The facts of the case made available so far suggest that the employees were demanding that their dues be cleared right away and not 45 days later, as their contracts stipulate. While the management can invoke legality, the truth is that with the rapid expansion of ecommerce, there is little clarity among employees of firms in the space when they might be asked to leave. TinyOwl employees at the centre of the latest crisis spoke of how the bunch laid off in September had yet to receive their full and final payments. Managements looking to be in the good books of their investors use monies to expand rapidly, but equally do not desist from closing down operations when targets are not met. In such cases, there is little concern for the future of the employees caught in the bind, leading to the kind of situation now being seen at TinyOwl.
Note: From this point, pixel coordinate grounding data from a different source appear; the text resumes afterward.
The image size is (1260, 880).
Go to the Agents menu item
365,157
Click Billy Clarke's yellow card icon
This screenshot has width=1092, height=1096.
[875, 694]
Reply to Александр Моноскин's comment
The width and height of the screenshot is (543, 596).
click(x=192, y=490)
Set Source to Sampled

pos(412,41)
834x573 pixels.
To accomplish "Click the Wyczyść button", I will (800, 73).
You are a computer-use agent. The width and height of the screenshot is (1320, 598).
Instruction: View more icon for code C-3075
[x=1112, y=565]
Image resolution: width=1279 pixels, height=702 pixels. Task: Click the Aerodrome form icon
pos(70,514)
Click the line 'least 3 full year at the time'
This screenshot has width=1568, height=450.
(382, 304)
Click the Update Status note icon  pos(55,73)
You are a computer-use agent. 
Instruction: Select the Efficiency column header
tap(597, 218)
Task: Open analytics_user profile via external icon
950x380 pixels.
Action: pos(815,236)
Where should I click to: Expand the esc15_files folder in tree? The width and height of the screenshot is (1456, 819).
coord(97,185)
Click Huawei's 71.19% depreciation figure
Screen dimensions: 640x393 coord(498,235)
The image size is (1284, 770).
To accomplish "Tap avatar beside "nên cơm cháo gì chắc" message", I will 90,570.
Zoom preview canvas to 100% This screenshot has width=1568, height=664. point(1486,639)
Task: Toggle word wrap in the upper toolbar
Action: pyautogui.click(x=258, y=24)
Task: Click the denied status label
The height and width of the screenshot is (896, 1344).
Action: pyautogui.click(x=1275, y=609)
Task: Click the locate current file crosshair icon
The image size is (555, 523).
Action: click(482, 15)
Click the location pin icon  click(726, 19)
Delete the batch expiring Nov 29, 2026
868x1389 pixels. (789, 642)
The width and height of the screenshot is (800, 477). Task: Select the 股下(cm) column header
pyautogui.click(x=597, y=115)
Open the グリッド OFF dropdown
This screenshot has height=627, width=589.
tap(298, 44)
Most of the laid off employees are from the sales and marketing section, and this makes their story similar to that at the Big Daddy of the Indian food start-up space, Zomato. An email from Zomato CEO Deepinder Goyal leaked this week on Facebook is scathing about the missed sales targets that prompted the sacking of close to 300 employees from the food aggregator website.
"The average number of meetings per day for our sales teams varies from a pathetic one to 3.5 in the best teams - it should be anywhere from five to six meetings a day... I could go on and on," Goyal wrote in his email. While the sales teams of most consumer-facing companies are used to facing the heat, the rapid firings in the food delivery space point to a dark trend.
One reason for the troubles is the sheer glut of companies. Bangalore alone in the recent past has seen the advent of a number of food delivery start-ups such as Red Cooker, Spoonjoy and Fresh Menu. Fresh Menu, for example, runs its own kitchen from where it serves gourmet offerings covering a variety of continental and pan-Asian cuisines. While the market for home delivery of food is rapidly expanding due to double-earning households, there is little clarity on how sustainable a pure delivery model is in a country where home-cooked food continues to command a premium.
Analysing the phenomenon makes it apparent that the problems cannot be chalked down to poor sales performance alone. Most start-ups in the food space, and most start-ups generally, are manned by 20-something IIT passouts who get funding easily due to their pedigree, even when their business model is not down pat. Look at grocery delivery, another area where a surfeit of companies is jostling to make space for itself, engendering growing pressures of customer acquisition and sales targets. Localbanya, a Mumbai-based start-up, is one example of an online grocer that started with much fanfare three years ago, but has now suspended operations for an indefinite period.
Besides, a crisis like the one at TinyOwl gives the investors reason to take charge of the company. This is what happened at Housing.com, whose CEO Rahul Yadav was fired earlier this year after he developed differences with the management. Something similar may happen at TinyOwl over the short term. In the long run, however, the company may simply fold if it cannot find a viable alternative to the shaky food delivery space.
It would be premature to cast aspersions on India's e-commerce story and call it a "bubble" as some analysts are doing. At best, the sector is ripe for a shakeout where smaller players will be bought out by Big Fish such as Flipkart and Amazon. In the meanwhile, we are likely to see more such events as happened in Pune on November 5.